[Stored records]
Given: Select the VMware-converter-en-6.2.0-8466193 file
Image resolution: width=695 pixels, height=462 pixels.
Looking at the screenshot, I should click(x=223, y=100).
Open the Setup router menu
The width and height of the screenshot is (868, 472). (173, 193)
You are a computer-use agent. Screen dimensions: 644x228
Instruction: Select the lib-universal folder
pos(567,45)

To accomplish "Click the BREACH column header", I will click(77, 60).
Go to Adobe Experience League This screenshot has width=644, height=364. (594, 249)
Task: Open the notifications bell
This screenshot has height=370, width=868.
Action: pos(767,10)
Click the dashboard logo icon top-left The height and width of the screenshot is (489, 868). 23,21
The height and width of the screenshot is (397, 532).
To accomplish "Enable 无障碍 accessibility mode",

> **What you should do**
Which of the lines above hold the string "accomplish"? Pick each of them out.

> **Response to this task**
To accomplish "Click the BREACH column header", I will click(77, 60).
To accomplish "Enable 无障碍 accessibility mode",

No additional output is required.